Segment Start: Task data

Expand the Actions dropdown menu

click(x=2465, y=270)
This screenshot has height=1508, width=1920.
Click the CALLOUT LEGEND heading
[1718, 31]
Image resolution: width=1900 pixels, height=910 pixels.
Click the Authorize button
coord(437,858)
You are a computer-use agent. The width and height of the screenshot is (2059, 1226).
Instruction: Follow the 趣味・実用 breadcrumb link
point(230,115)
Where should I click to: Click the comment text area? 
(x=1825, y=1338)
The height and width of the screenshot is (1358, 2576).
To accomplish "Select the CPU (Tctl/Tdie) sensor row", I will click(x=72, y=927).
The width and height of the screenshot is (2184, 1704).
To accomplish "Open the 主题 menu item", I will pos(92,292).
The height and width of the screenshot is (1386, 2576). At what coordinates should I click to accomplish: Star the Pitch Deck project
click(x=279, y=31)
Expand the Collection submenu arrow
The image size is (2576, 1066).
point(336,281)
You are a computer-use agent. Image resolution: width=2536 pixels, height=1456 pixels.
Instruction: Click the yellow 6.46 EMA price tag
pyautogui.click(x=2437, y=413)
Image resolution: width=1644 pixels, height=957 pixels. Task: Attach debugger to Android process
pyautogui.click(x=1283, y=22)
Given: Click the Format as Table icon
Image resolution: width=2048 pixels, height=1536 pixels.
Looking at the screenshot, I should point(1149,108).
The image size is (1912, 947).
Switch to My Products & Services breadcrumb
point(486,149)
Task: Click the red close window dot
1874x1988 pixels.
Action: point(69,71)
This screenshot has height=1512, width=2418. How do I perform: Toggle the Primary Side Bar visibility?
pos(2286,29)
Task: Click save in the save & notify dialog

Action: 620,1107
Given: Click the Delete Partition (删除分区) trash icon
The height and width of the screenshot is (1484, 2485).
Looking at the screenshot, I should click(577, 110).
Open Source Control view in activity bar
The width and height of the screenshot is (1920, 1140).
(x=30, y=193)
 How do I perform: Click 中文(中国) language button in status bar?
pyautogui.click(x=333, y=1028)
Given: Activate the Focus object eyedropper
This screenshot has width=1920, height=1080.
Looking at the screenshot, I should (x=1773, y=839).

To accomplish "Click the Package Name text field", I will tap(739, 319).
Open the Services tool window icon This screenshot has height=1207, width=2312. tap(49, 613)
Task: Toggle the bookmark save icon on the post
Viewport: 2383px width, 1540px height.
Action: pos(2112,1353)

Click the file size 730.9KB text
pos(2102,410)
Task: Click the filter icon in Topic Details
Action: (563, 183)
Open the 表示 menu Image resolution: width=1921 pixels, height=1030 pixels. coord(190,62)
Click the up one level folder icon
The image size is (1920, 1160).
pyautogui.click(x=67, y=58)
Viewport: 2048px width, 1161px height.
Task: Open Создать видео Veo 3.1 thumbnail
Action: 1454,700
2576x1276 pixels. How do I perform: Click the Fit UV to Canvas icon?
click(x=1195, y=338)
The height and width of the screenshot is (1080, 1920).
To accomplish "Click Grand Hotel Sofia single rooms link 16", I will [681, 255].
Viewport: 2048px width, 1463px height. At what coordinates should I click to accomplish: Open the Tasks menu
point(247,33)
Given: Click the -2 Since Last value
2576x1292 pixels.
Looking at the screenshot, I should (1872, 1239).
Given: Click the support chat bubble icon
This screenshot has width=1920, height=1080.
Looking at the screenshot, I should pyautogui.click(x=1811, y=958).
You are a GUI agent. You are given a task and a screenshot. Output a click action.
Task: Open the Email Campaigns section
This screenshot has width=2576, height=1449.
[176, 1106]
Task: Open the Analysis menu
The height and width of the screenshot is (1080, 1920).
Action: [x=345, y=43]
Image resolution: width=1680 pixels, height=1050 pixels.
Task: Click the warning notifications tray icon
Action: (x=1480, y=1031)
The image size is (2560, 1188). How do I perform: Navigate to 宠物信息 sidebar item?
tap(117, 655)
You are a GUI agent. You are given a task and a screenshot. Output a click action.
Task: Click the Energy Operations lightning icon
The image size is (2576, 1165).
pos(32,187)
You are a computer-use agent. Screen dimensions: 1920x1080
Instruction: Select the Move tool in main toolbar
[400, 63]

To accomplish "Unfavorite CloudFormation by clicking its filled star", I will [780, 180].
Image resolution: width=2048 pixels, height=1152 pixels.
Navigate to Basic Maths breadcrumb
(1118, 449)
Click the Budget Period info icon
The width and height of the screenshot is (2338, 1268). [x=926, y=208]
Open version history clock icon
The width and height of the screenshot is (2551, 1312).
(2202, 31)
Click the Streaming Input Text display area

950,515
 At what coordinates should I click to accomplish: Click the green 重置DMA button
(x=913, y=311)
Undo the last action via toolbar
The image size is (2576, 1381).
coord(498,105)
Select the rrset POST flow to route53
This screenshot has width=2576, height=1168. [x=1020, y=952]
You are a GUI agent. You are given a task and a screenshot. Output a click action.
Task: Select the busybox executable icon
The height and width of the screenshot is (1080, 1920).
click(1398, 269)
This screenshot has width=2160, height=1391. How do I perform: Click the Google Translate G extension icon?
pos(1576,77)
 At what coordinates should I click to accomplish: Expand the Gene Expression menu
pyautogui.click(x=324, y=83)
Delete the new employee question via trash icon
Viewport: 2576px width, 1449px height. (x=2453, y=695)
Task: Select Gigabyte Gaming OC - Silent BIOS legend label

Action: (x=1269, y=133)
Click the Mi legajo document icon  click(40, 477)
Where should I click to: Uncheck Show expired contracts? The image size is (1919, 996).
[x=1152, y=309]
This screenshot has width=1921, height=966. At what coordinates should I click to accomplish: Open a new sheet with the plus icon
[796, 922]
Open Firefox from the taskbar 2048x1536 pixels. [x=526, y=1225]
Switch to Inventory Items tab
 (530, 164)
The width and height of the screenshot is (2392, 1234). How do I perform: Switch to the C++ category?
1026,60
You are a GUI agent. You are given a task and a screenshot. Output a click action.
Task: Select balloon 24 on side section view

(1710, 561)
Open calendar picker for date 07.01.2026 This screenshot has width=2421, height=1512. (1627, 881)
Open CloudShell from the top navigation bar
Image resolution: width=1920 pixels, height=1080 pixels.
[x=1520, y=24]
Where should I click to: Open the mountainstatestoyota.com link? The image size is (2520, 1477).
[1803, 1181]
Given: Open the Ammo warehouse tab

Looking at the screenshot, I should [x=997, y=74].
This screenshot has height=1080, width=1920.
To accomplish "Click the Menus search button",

Segment End: Task data

__What you are asked to do__
Give back the entries above precisely as they appear.

__Exercise result__
Expand the Actions dropdown menu

click(x=2465, y=270)
This screenshot has height=1508, width=1920.
Click the CALLOUT LEGEND heading
[1718, 31]
Image resolution: width=1900 pixels, height=910 pixels.
Click the Authorize button
coord(437,858)
You are a computer-use agent. The width and height of the screenshot is (2059, 1226).
Instruction: Follow the 趣味・実用 breadcrumb link
point(230,115)
Where should I click to: Click the comment text area? 
(x=1825, y=1338)
The height and width of the screenshot is (1358, 2576).
To accomplish "Select the CPU (Tctl/Tdie) sensor row", I will click(x=72, y=927).
The width and height of the screenshot is (2184, 1704).
To accomplish "Open the 主题 menu item", I will pos(92,292).
The height and width of the screenshot is (1386, 2576). At what coordinates should I click to accomplish: Star the Pitch Deck project
click(x=279, y=31)
Expand the Collection submenu arrow
The image size is (2576, 1066).
point(336,281)
You are a computer-use agent. Image resolution: width=2536 pixels, height=1456 pixels.
Instruction: Click the yellow 6.46 EMA price tag
pyautogui.click(x=2437, y=413)
Image resolution: width=1644 pixels, height=957 pixels. Task: Attach debugger to Android process
pyautogui.click(x=1283, y=22)
Given: Click the Format as Table icon
Image resolution: width=2048 pixels, height=1536 pixels.
Looking at the screenshot, I should point(1149,108).
The image size is (1912, 947).
Switch to My Products & Services breadcrumb
point(486,149)
Task: Click the red close window dot
1874x1988 pixels.
Action: point(69,71)
This screenshot has height=1512, width=2418. How do I perform: Toggle the Primary Side Bar visibility?
pos(2286,29)
Task: Click save in the save & notify dialog

Action: 620,1107
Given: Click the Delete Partition (删除分区) trash icon
The height and width of the screenshot is (1484, 2485).
Looking at the screenshot, I should click(577, 110).
Open Source Control view in activity bar
The width and height of the screenshot is (1920, 1140).
(x=30, y=193)
 How do I perform: Click 中文(中国) language button in status bar?
pyautogui.click(x=333, y=1028)
Given: Activate the Focus object eyedropper
This screenshot has width=1920, height=1080.
Looking at the screenshot, I should (x=1773, y=839).

To accomplish "Click the Package Name text field", I will tap(739, 319).
Open the Services tool window icon This screenshot has height=1207, width=2312. tap(49, 613)
Task: Toggle the bookmark save icon on the post
Viewport: 2383px width, 1540px height.
Action: pos(2112,1353)

Click the file size 730.9KB text
pos(2102,410)
Task: Click the filter icon in Topic Details
Action: (563, 183)
Open the 表示 menu Image resolution: width=1921 pixels, height=1030 pixels. coord(190,62)
Click the up one level folder icon
The image size is (1920, 1160).
pyautogui.click(x=67, y=58)
Viewport: 2048px width, 1161px height.
Task: Open Создать видео Veo 3.1 thumbnail
Action: 1454,700
2576x1276 pixels. How do I perform: Click the Fit UV to Canvas icon?
click(x=1195, y=338)
The height and width of the screenshot is (1080, 1920).
To accomplish "Click Grand Hotel Sofia single rooms link 16", I will [681, 255].
Viewport: 2048px width, 1463px height. At what coordinates should I click to accomplish: Open the Tasks menu
point(247,33)
Given: Click the -2 Since Last value
2576x1292 pixels.
Looking at the screenshot, I should (1872, 1239).
Given: Click the support chat bubble icon
This screenshot has width=1920, height=1080.
Looking at the screenshot, I should pyautogui.click(x=1811, y=958).
You are a GUI agent. You are given a task and a screenshot. Output a click action.
Task: Open the Email Campaigns section
This screenshot has width=2576, height=1449.
[176, 1106]
Task: Open the Analysis menu
The height and width of the screenshot is (1080, 1920).
Action: [x=345, y=43]
Image resolution: width=1680 pixels, height=1050 pixels.
Task: Click the warning notifications tray icon
Action: (x=1480, y=1031)
The image size is (2560, 1188). How do I perform: Navigate to 宠物信息 sidebar item?
tap(117, 655)
You are a GUI agent. You are given a task and a screenshot. Output a click action.
Task: Click the Energy Operations lightning icon
The image size is (2576, 1165).
pos(32,187)
You are a computer-use agent. Screen dimensions: 1920x1080
Instruction: Select the Move tool in main toolbar
[400, 63]

To accomplish "Unfavorite CloudFormation by clicking its filled star", I will [780, 180].
Image resolution: width=2048 pixels, height=1152 pixels.
Navigate to Basic Maths breadcrumb
(1118, 449)
Click the Budget Period info icon
The width and height of the screenshot is (2338, 1268). [x=926, y=208]
Open version history clock icon
The width and height of the screenshot is (2551, 1312).
(2202, 31)
Click the Streaming Input Text display area

950,515
 At what coordinates should I click to accomplish: Click the green 重置DMA button
(x=913, y=311)
Undo the last action via toolbar
The image size is (2576, 1381).
coord(498,105)
Select the rrset POST flow to route53
This screenshot has width=2576, height=1168. [x=1020, y=952]
You are a GUI agent. You are given a task and a screenshot. Output a click action.
Task: Select the busybox executable icon
The height and width of the screenshot is (1080, 1920).
click(1398, 269)
This screenshot has width=2160, height=1391. How do I perform: Click the Google Translate G extension icon?
pos(1576,77)
 At what coordinates should I click to accomplish: Expand the Gene Expression menu
pyautogui.click(x=324, y=83)
Delete the new employee question via trash icon
Viewport: 2576px width, 1449px height. (x=2453, y=695)
Task: Select Gigabyte Gaming OC - Silent BIOS legend label

Action: (x=1269, y=133)
Click the Mi legajo document icon  click(40, 477)
Where should I click to: Uncheck Show expired contracts? The image size is (1919, 996).
[x=1152, y=309]
This screenshot has width=1921, height=966. At what coordinates should I click to accomplish: Open a new sheet with the plus icon
[796, 922]
Open Firefox from the taskbar 2048x1536 pixels. [x=526, y=1225]
Switch to Inventory Items tab
 (530, 164)
The width and height of the screenshot is (2392, 1234). How do I perform: Switch to the C++ category?
1026,60
You are a GUI agent. You are given a task and a screenshot. Output a click action.
Task: Select balloon 24 on side section view

(1710, 561)
Open calendar picker for date 07.01.2026 This screenshot has width=2421, height=1512. (1627, 881)
Open CloudShell from the top navigation bar
Image resolution: width=1920 pixels, height=1080 pixels.
[x=1520, y=24]
Where should I click to: Open the mountainstatestoyota.com link? The image size is (2520, 1477).
[1803, 1181]
Given: Open the Ammo warehouse tab

Looking at the screenshot, I should [x=997, y=74].
This screenshot has height=1080, width=1920.
To accomplish "Click the Menus search button",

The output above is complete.